Quarenta e três anos de ligação ao TEP, fazem de
José Maria Vidal Valente um conhecedor privilegiado da história da casa e das
suas vicissitudes, desde as primitivas instalações numa antiga lavandaria da
Travessa de Passos Manuel à actual sede em Vila Nova de Gaia, onde antes
habitava a Junta de Freguesia de Mafamude. Deste atribulado trajecto guarda
muitas recordações, memórias, referências. Mas pouco revela: «Sou como os
médicos e os padres, tenho uma ética».
Homem de princípios, feitio reservado, Vidal
Valente — nascido no Porto, em 1931 — cedo pisou o tablado. «A primeira vez que
pontei foi aqui em Gaia, num espectáculo da minha avó, na Tuna de Santa
Marinha. Tinha à volta de 15 anos». Mas a sua ligação ao Teatro vem de longe, é
umbilical. A mãe, Nita Mercedes, era actriz; tal como a avó, Ema Orlandio. O
pai, Lopes Valente, desde jovem ligado à cena, integrou o TEP, como ponto e
como secretário da companhia.
Curioso é o facto de Vidal Valente ter aqui rendido
o pai, nas funções de ponto: «A minha estreia coincidiu com a do João Guedes,
como encenador, e a do Jorge Corte Real, como contra-regra. Foi em 1960, na
peça O tio Vânia, de Tchekov».
Desde então, apaixonou-se pela actividade de ponto,
que desempenhou com mestria. Diz o presidente do TEP, Júlio Gago: «Em Portugal,
foi o António Pedro que acabou com a caixa do ponto no palco. No teatro e em
televisão, o Valente trabalhava por mímica, transformando uma técnica de apoio
numa área criativa».
De ponto, haveria de transitar para funções de
contra-regra: «É quem cuida da disciplina em palco. E trata dos adereços,
conforme a informação do encenador e do cenógrafo. Mas hoje é o produtor que
trata disto». À sua guarda, durante anos, esteve ainda o património da companhia:
roupas, quadros, documentos.
E cartazes. Um deles guarda uma história de
resistência. E de coragem. «Eram dois pides à paisana e um polícia fardado.

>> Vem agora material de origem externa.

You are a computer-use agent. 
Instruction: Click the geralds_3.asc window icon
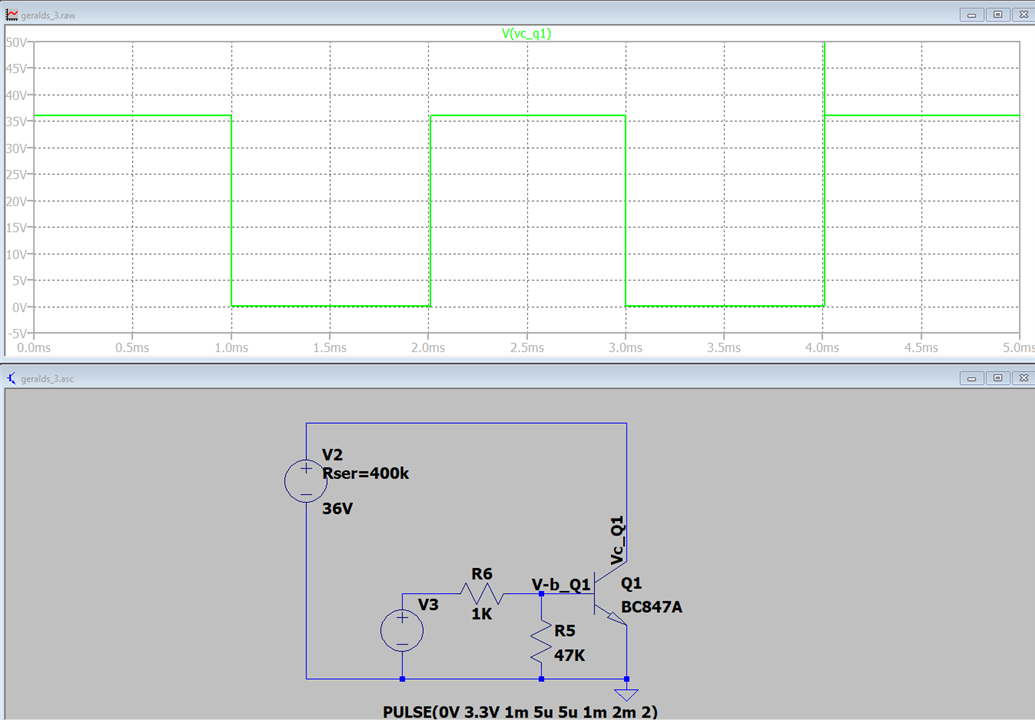11,379

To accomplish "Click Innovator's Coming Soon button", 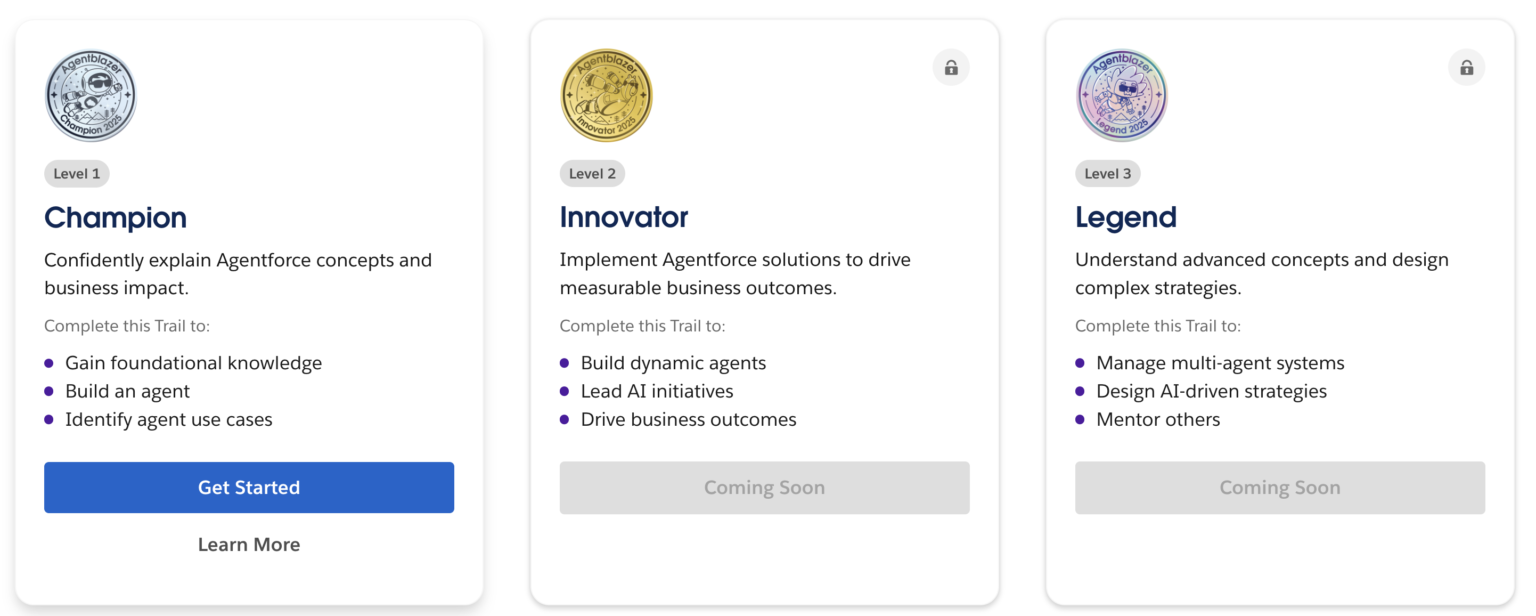I will [x=764, y=488].
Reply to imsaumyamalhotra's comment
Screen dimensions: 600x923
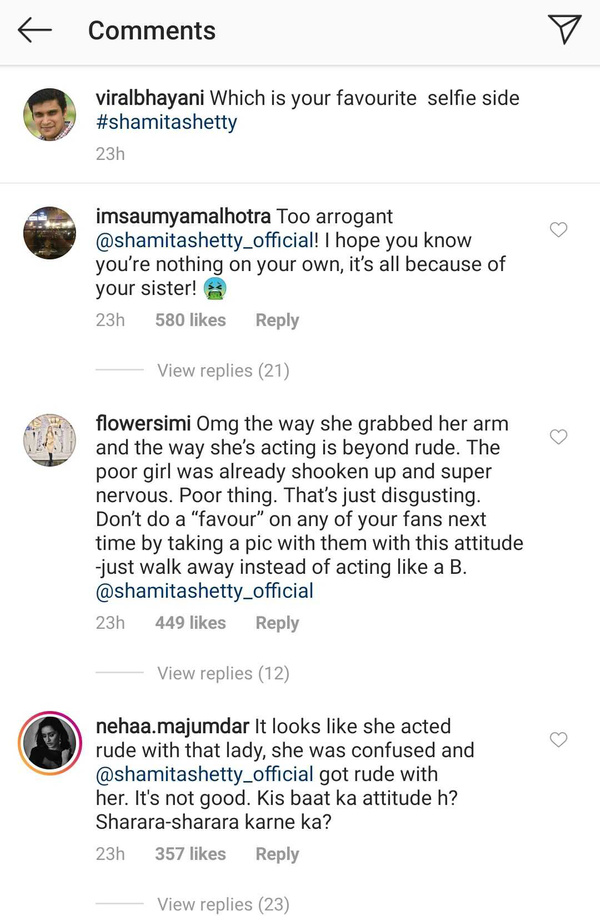point(277,321)
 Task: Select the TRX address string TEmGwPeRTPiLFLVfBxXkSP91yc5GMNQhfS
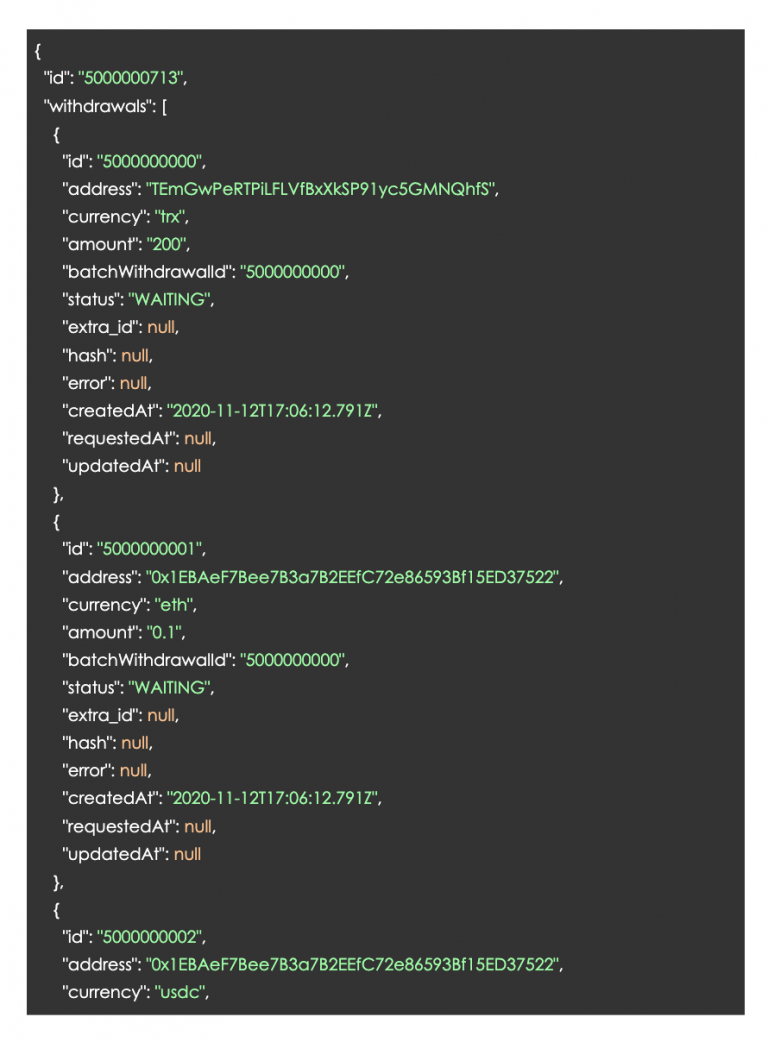320,189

Chegaram ao teatro e foram ter com o meu pai: Queremos os cartazes todos! Fui lá atrás, afanei cinco ou seis,
subi as escadinhas para a teia... Daí a pouco, já estava o meu pai Zé, tudo o que houver aí de cartazes dá a
estes senhores. E eles levaram. Não
fica cá nada?! Nada!».
Os únicos exemplares que sobreviveram à perseguição
política foram esses, os que Vidal Valente escondeu. Todos os outros foram
apreendidos, arrancados das paredes da cidade. «No cartaz, o Zé Rodrigues pôs
uma mulher com um coração de Jesus a tapar o sexo. A Rádio Renascença da altura
e a Missão Católica do Porto fizeram um grande movimento contra. Foi uma
publicidade tremenda. Sempre lotações esgotadas».

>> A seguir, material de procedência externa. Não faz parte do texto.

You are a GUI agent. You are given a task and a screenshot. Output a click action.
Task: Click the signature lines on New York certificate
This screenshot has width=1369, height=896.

Vidal Valente abomina a evidência, incomoda-o a
ribalta. O palco. «Trabalhei sempre atrás: ou dos panos, ou das câmaras de
televisão». Amante da solidão, é um adorador de gatos: «Por dia gasto à volta
de mil escudos em comida com todos os meus protegidos».
Em casa tem dois, um cego de nascença e uma gata,
heróis da novela Ladrão de Violetas,
de Francisco Duarte Mangas: «Eu li e ele já me explicou que a partir da minha
dedicação aos gatos e ao TEP criou a história e inventou o Pepe, uma personagem
contraditória, detestável. Mas isso é ficção».